Record extracts:
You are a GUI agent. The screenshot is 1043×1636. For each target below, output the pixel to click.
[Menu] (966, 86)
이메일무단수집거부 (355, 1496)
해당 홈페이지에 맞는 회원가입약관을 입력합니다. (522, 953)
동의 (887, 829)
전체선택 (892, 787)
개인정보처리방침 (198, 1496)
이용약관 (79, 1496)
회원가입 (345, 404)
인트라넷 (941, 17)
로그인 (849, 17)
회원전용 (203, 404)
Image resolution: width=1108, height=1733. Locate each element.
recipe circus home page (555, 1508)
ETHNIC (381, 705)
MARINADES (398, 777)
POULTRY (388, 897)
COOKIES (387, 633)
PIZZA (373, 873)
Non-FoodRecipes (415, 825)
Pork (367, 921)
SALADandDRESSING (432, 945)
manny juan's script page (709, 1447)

What to do: Convert the material above into a Markdown table with the columns No. and Text, numbering each line as its own row and leaving out blank lines.

Output:
| No. | Text |
|---|---|
| 1 | You are a GUI agent. The screenshot is 1043×1636. For each target below, output the pixel to click. |
| 2 | [Menu] (966, 86) |
| 3 | 이메일무단수집거부 (355, 1496) |
| 4 | 해당 홈페이지에 맞는 회원가입약관을 입력합니다. (522, 953) |
| 5 | 동의 (887, 829) |
| 6 | 전체선택 (892, 787) |
| 7 | 개인정보처리방침 (198, 1496) |
| 8 | 이용약관 (79, 1496) |
| 9 | 회원가입 (345, 404) |
| 10 | 인트라넷 (941, 17) |
| 11 | 로그인 (849, 17) |
| 12 | 회원전용 (203, 404) |
| 13 | Image resolution: width=1108, height=1733. Locate each element. |
| 14 | recipe circus home page (555, 1508) |
| 15 | ETHNIC (381, 705) |
| 16 | MARINADES (398, 777) |
| 17 | POULTRY (388, 897) |
| 18 | COOKIES (387, 633) |
| 19 | PIZZA (373, 873) |
| 20 | Non-FoodRecipes (415, 825) |
| 21 | Pork (367, 921) |
| 22 | SALADandDRESSING (432, 945) |
| 23 | manny juan's script page (709, 1447) |